In an article on teaching entitled "Making Interdisciplinary Connections," Samuel Hope says that the unique perspective of the discipline of art is "to make new things, or to make things new." When I first read the article in 1999, I was quite taken with this definition of art, and immediately set out to apply it to all the projects I assigned my students. I found it a useful tool for making sure that the projects really got the kids to create art, and not just churn out something without the need to use any creativity or to think in "the unique perspective of the discipline of art." But now that I'm not in the classroom any more, I've begun to think about this definition of art again, this time in terms of how it applies to the block prints I'm doing now. It seems to me that the definition can also apply more broadly to all sorts of arts, including writing fiction.
As mentioned in the last post, you can get bogged down if you worry too much about what's "new," but that's where Hope's phrase is so nice. Think about Monet's water lilies. Painting a pretty garden with flowers was hardly new, yet he looked at the scene in a new way, and his paintings make the very light new to those who see them. Think about the example of Harry Potter. There's nothing new about an orphan boy with mean caretakers, who discovers a wonderful world of magic. Yet J.K. Rowling put together these classic ingredients with some truly new ideas of her own, and produced a series that made a whole new world for millions of people. Perhaps an even more interesting example is the movie "The Fifth Element." In some ways the movie came up with nothing original at all… and yet the elements were mixed up together in such a fun way, with such a new, slick, funky look, that I found that the movie "made things new" for me, even if it didn't make anything new.
So, as I try to critique my own work, I wonder if I've managed to make anything new. Inevitably I feel that some of my pieces are more successful than others, but for some I know that I've made things new for myself, even if for no one else.
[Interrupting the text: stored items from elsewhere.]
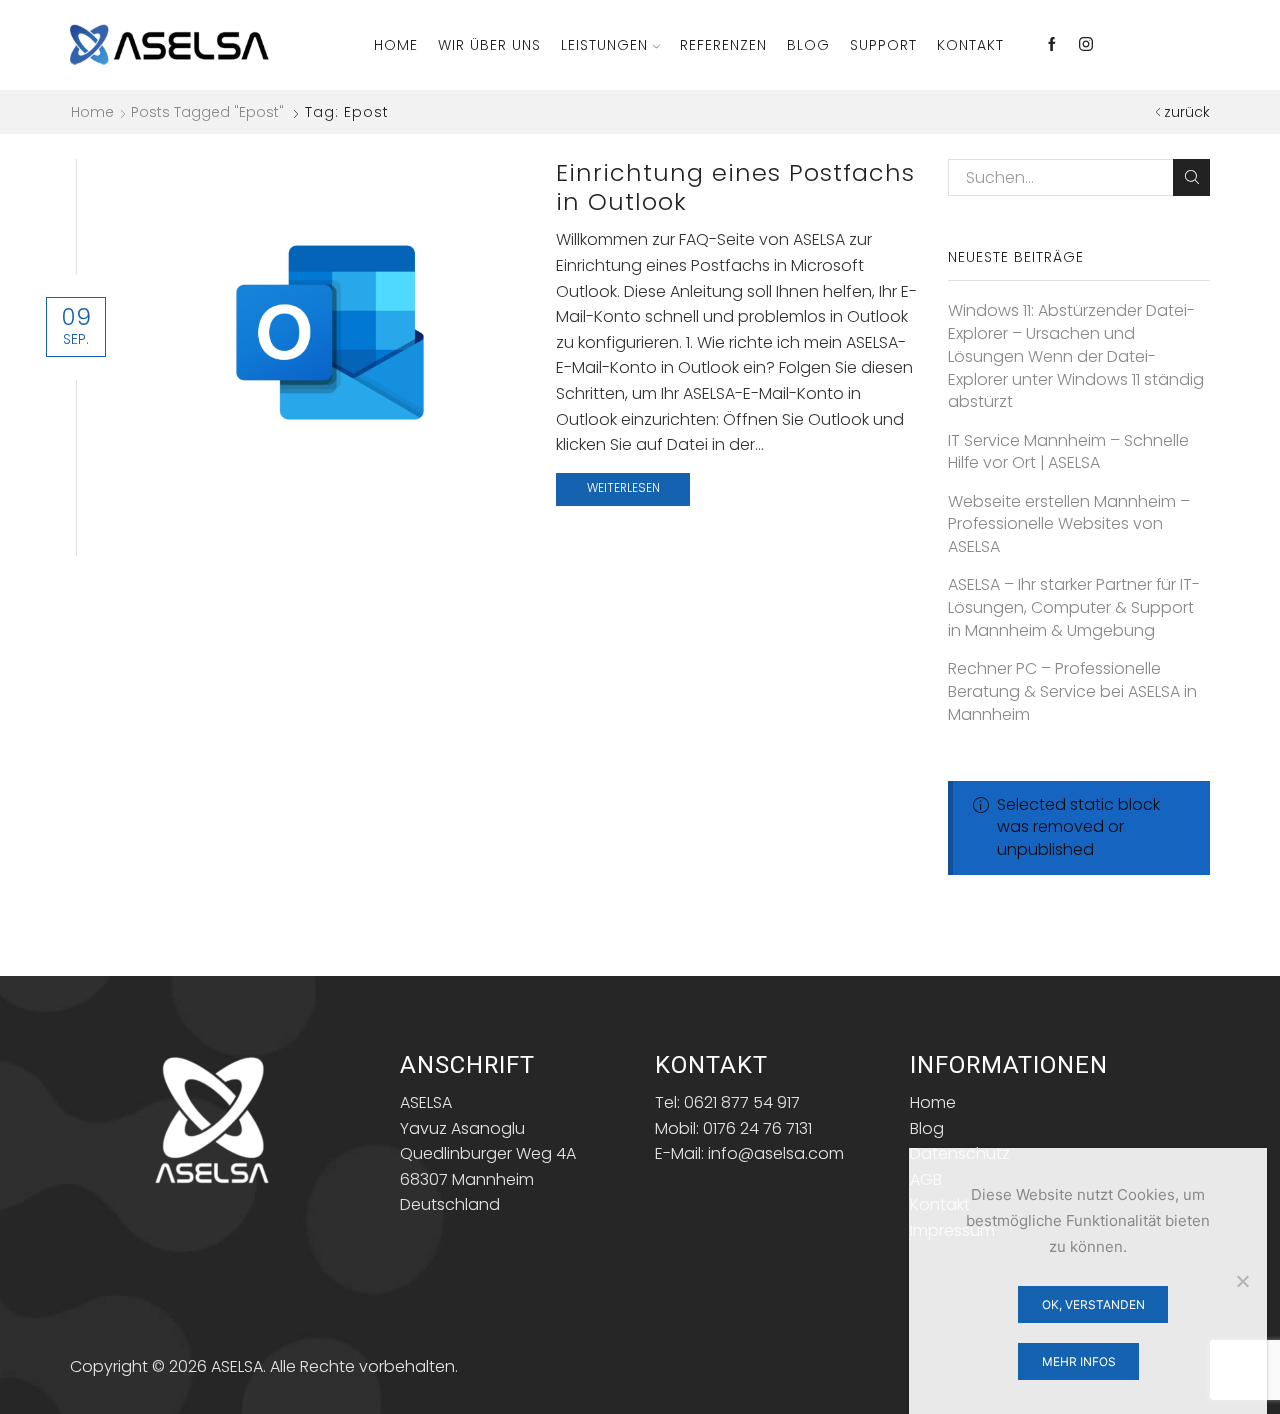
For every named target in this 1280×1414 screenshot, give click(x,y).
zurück (1187, 112)
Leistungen (604, 45)
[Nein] (1242, 1281)
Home (396, 45)
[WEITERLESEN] (330, 329)
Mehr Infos (1079, 1361)
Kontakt (970, 45)
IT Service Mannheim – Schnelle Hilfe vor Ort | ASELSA (1068, 452)
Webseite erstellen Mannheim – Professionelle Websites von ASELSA (1069, 525)
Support (883, 45)
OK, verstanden (1093, 1304)
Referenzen (723, 45)
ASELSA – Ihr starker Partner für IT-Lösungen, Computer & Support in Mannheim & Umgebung (1074, 608)
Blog (808, 45)
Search (1191, 177)
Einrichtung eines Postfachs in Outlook (735, 187)
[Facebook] (1052, 45)
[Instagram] (1086, 45)
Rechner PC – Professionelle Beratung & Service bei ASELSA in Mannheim (1072, 692)
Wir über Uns (489, 45)
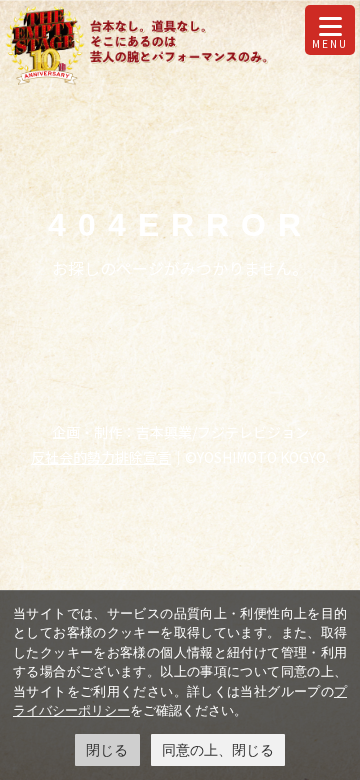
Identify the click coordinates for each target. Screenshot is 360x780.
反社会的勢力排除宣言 (101, 457)
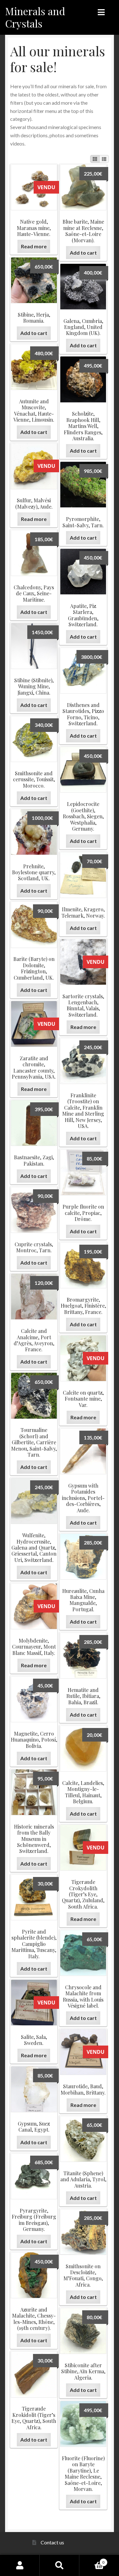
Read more (34, 246)
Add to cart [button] (83, 253)
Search (59, 2565)
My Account (20, 2565)
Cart (91, 2560)
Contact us (52, 2542)
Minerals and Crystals (35, 17)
After all, that's what makes creation fun. That's why I keep coming back for more. Goodness knows there's nothing new about depicting a rooster. And yet as I made this block I tried my hand at a variety of different patterns and design elements that were new and exciting to me, and the response from viewers seems to confirm that my rooster brings a new vision to at least some others, too.
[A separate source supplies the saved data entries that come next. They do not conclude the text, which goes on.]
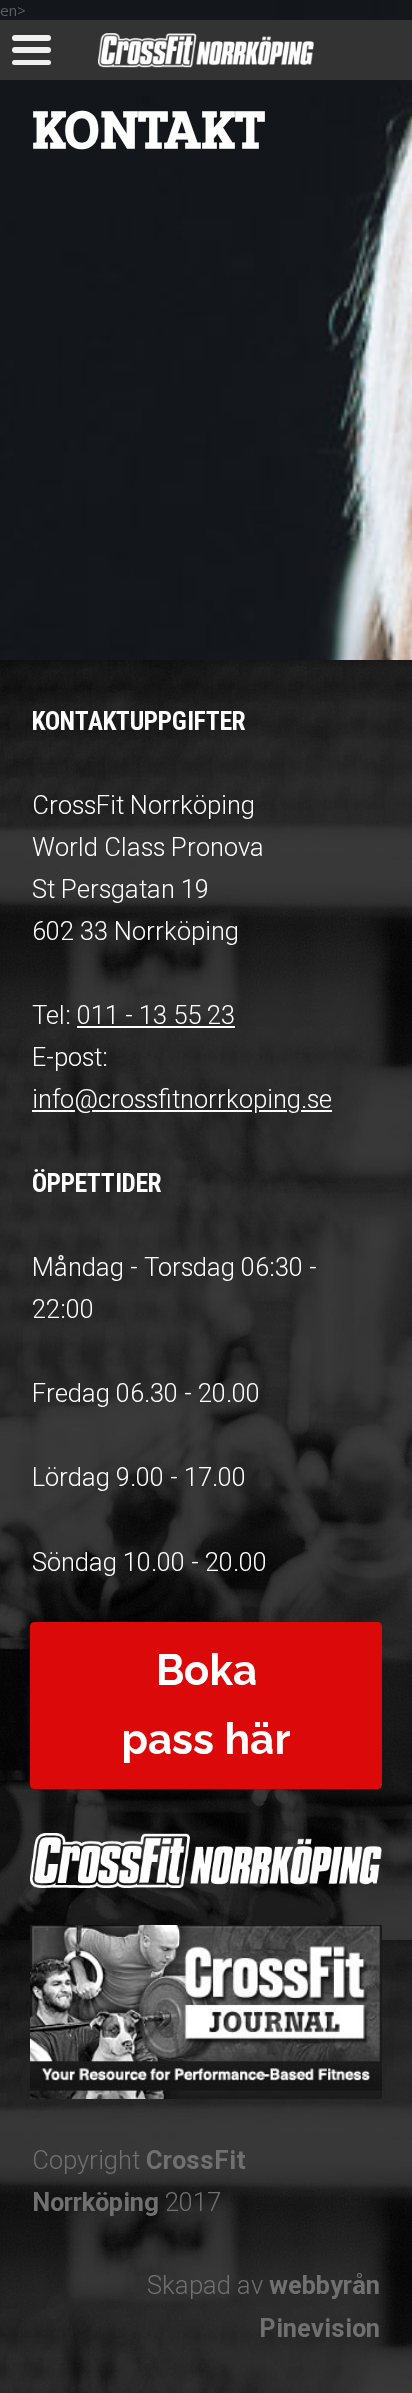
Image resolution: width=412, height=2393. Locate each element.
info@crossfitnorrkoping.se (182, 1099)
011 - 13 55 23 (156, 1015)
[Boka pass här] (206, 1783)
On the writing front, my Otherworld Series is set in a fairly traditional fantasy world. It's medieval-ish, with elves, dwarves, and humans, dragons and mages, evil to be conquered by brave young heroes… all the usual stuff. So how is it anything new? What I wanted to explore was what might happen if people who lived in such a world - a world that we all think we know all about - tried to approach their world in a less traditional way, a new way, without the swords and sorcery or the knights in armor that are usually shown conquering evil. In other words, I was trying to show an old, familiar world in a new, unfamiliar way that might make readers rethink what they take for granted.
In any case, the idea of making new things and making things new seems to me to capture the essence of what art does - what we recognize as creativity. This is what we're responding to when we see a piece of art or read a book and feel as if windows are opening within us and new light is flooding in.
[Picture: Chanticleer, rubber block print by AEGN, 2009 (sold out).]